At the same time, the former Smart Papers mill — which reopened Aug. 9 under the new ownership of Butch Johnson of Hayward — is going full tilt making 400 tons daily of book paper.


Ben Thorp, a forest biorefinery expert that Johnson tapped to lead the planning, speaks with great confidence about the prospects despite a sharp disappointment. The project failed in its bid to land an $80 million grant from the Department of Energy.


"We were told we finished 9th of 44 and they only funded six," said Thorp. "We didn't get funded but we got very good feedback on the strengths and weaknesses of the proposal. We're continuing to do engineering work. We're setting out to fix each and every one of the weaknesses, and that in itself is going to take several months."


In addition to selling 400 tons of paper a day, Flambeau River makes 150 tons a day of hardwood pulp.
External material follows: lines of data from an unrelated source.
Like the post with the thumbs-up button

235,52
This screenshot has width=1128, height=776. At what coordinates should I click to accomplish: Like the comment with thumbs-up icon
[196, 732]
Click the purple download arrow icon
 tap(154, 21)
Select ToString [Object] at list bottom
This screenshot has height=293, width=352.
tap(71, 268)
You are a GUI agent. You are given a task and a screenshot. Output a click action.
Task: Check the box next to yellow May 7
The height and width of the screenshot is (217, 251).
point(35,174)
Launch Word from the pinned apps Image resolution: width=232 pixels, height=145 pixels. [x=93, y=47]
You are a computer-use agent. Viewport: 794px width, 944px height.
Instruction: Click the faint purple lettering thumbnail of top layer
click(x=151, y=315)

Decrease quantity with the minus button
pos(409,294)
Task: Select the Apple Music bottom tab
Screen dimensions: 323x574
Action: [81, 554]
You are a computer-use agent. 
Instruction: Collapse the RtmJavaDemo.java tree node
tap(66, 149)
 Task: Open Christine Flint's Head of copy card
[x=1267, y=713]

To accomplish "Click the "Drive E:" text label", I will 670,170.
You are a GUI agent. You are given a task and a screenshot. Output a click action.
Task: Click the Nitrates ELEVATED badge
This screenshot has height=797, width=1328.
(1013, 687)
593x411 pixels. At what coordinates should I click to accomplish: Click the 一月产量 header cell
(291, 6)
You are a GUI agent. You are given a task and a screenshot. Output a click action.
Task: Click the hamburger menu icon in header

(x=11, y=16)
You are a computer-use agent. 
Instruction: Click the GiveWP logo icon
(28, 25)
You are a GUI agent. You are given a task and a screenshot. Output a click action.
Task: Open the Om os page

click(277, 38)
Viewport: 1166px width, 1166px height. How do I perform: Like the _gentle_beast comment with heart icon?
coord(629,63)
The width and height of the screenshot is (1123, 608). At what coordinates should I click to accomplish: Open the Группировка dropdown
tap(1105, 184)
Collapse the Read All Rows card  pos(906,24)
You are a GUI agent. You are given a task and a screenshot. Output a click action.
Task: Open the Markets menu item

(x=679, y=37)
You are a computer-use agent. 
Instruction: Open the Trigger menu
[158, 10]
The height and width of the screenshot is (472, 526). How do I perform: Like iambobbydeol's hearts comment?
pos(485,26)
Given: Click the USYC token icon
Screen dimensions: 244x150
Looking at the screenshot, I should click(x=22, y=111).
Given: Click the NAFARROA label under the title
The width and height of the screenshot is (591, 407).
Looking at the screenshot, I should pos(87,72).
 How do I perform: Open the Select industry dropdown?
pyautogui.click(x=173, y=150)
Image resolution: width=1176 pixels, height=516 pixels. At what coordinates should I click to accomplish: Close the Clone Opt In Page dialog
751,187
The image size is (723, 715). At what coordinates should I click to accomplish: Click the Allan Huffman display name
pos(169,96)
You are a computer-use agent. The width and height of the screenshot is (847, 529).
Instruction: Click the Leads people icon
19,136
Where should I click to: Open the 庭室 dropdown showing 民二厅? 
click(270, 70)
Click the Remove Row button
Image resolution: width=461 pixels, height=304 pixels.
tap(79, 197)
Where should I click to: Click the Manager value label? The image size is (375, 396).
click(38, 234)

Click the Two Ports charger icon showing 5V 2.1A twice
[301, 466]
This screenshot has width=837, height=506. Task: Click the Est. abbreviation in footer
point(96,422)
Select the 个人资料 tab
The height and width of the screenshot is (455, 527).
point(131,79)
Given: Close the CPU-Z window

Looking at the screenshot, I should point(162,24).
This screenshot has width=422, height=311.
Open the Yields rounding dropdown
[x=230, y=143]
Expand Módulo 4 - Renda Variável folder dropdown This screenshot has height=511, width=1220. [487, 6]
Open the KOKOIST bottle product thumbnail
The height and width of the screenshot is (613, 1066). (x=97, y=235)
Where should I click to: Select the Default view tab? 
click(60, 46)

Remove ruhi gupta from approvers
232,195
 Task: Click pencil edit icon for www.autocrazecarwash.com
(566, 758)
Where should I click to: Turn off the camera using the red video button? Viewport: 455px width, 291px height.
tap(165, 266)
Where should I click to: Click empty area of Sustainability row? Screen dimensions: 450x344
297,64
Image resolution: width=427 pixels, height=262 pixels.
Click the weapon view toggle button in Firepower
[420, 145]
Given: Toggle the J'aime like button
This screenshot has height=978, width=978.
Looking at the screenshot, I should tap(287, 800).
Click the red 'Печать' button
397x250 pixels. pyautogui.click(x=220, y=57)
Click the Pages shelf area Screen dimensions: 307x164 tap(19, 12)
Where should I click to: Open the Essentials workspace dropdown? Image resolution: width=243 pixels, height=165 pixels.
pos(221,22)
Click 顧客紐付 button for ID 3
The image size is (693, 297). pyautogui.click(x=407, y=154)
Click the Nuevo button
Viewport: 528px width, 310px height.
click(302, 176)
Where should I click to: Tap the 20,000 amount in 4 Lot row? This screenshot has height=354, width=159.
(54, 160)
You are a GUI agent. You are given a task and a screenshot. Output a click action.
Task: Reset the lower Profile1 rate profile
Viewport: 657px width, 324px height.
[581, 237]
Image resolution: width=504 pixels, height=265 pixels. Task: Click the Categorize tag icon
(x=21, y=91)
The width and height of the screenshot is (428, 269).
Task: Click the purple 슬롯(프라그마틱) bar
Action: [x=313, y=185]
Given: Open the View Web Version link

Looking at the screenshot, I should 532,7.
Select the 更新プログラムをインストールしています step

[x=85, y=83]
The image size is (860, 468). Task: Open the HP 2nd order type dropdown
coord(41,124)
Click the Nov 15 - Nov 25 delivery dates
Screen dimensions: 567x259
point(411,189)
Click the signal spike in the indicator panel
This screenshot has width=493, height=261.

And they're buying more than 100 tons a day of pulp. What the project is going to do is add 500 tons a day of pulp to the mix, Thorp said, with the mill using about half that production. In addition, the design will produce 440 tons a day of lignin and 20 million gallons of ethanol from wood a year for which markets are readily available.


"Our outputs are all spoken for, presold," Thorp said.


Right now the mill consumes 1.2 trillion BTUs of fossil fuel.


The project would add either a second bark boiler or so called biomass gasifier.


"And that will replace the 1.2 trillion BTUs of natural gas and coal that they now use," Thorp said. "It'll make Flambeau River the first integrated pulp and paper mill in North America that's fossil fuel free."


Project planners were able to identify equity partners or individuals willing to provide the $140 million balance.


"Not winning that government grant set us back, but now we're looking at continuing on and getting additional private funding going forward," Johnson said. "As we do that, we're running more pulp trials."


Exploring alternatives

Abandoned paper mill sites would seem to provide a logical place for launching new ventures that make the most of emerging technology. That's the case some places.


But not in Neenah, where the empty hulk of the huge Glatfelter paper mill dominates the downtown in wake of the firm's shut down last June. The city is eyeing a more aesthetic future for the site.


"We feel the highest and best use of that property is retail and commercial," said Mayor George Scherck.